While Roy is primarily known for her ready-to-wear collection, she is not a total newcomer to the footwear landscape. The designer has worked on several collaborations for seasonal presentations, including with Manolo Blahnik, who has become one of her most influential mentors. Additionally, her diffusion line for Macy’s — Rachel Rachel Roy — includes some footwear. However, the designer said the introduction of her own shoes to the main line marks a significant milestone for the label.
“[Now] I have a complete look and a complete story.
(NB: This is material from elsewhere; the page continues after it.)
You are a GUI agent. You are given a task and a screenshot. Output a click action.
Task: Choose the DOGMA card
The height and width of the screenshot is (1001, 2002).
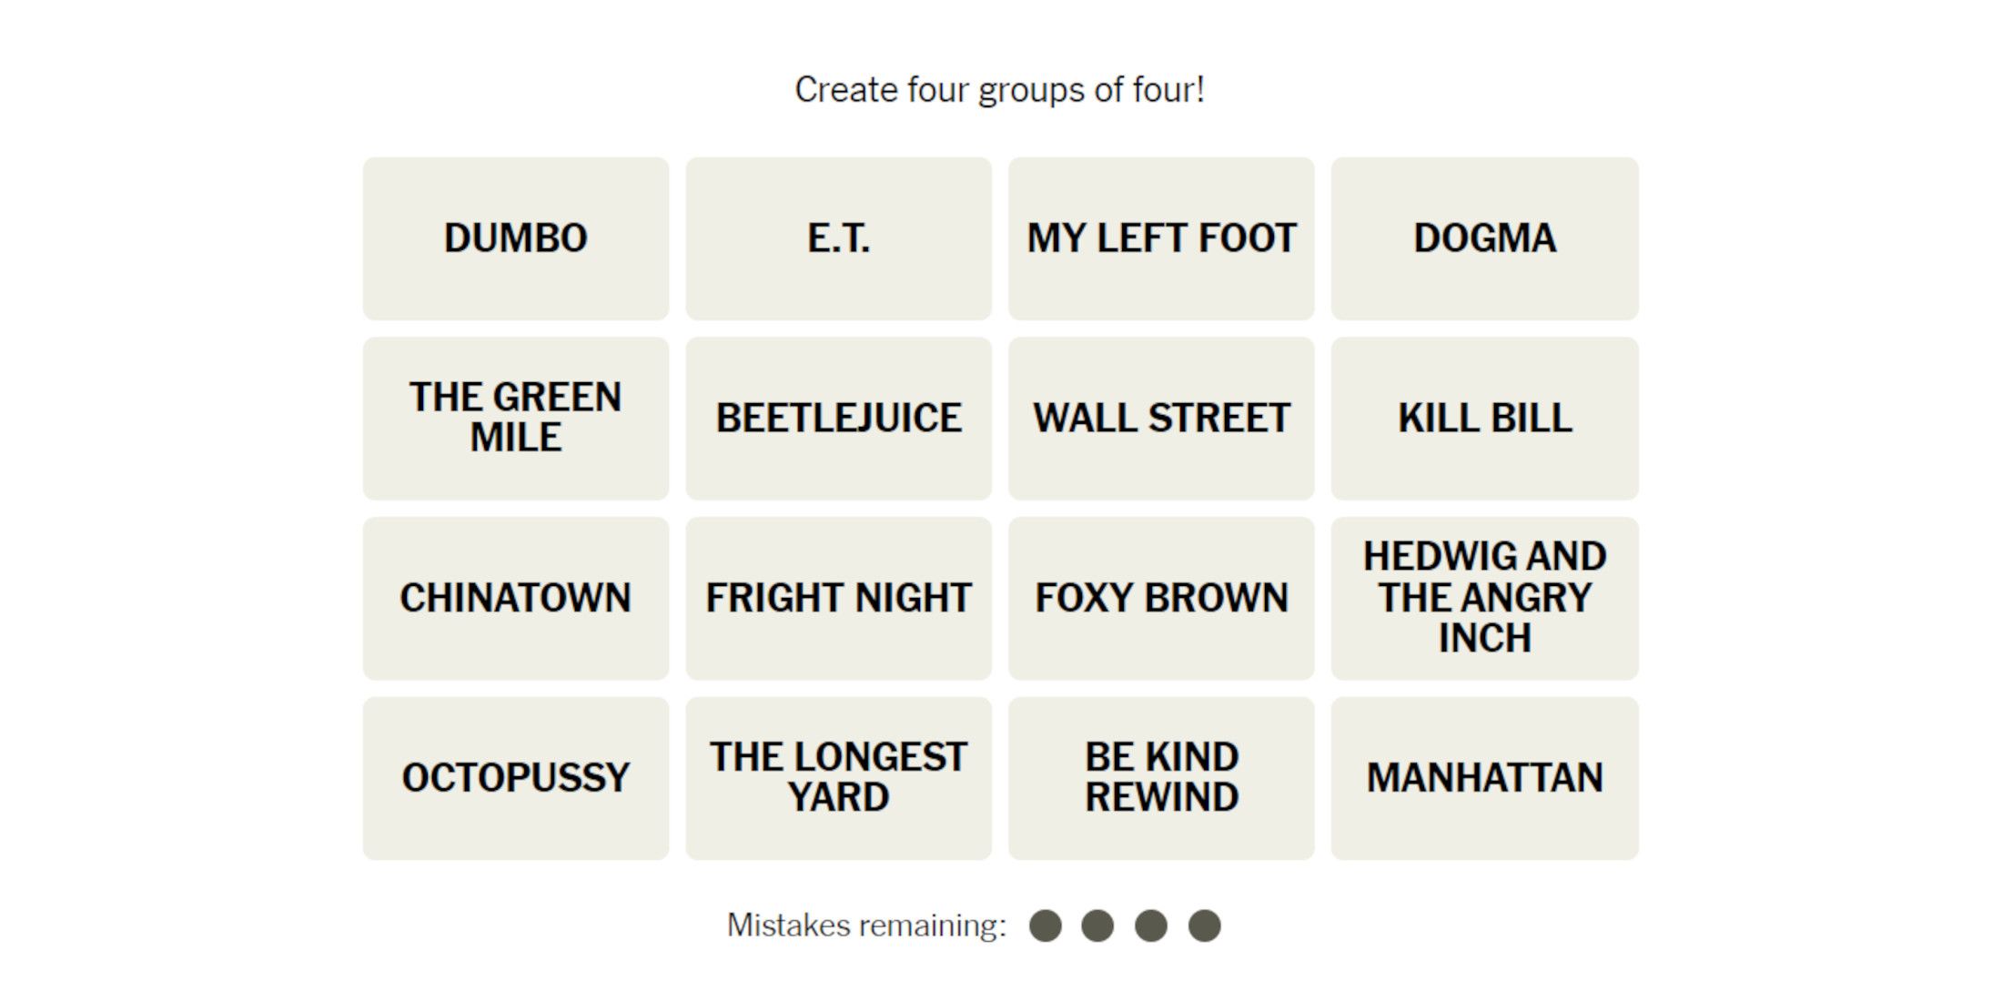click(x=1484, y=238)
The [footwear] line is definitely meant to go with my ready-to-wear, but in a way that doesn’t feel matchy-matchy,” Roy said of the collection, which features flats, pumps, booties and boots in a variety of materials such as leather and snake, and prints and colors ranging from neutrals to deep-purple leopard print.
To support the launch, Roy is scheduling a string of personal appearances, including at select Nordstrom locations. “I love being able to get out into the stores and really experience how women are wearing the product,” she said.
The designer also plans to tout the collection via her e-commerce site, as well as on a TaxiTV segment that will take viewers inside Roy’s personal closet. “I like to show people the intimate side of me so they can see for themselves that I really wear [Rachel Roy] and that I believe in it,” she said. “I design specifically for the woman I aspire to be.”
Roy, whose label first appeared on the fashion scene in 2005, has yet to launch a full-fledged formal advertising campaign — a strategic decision on her company’s part, she said.
“I don’t need a campaign until I can do it right,” Roy said. “It’s similar to how I do presentations instead of runway shows. I love going to runway shows, but I’m not going to do one until I’m ready. I won’t do a campaign until I feel like I can spend the amount of money that is justified for the size of the company I have.”
And the brand is taking the same carefully measured approach when it comes to product and retail expansion. In addition to more shoe styles, Roy said, she has considered launching a children’s line for girls, as well as bowing branded retail stores. However, those endeavors won’t be at the top of the to-do list anytime soon.
“I’m OK with being patient,” she said. “I will expand when I’m ready, but at this point, I just want to grow my brand. I want to design for every aspect of a woman’s life.”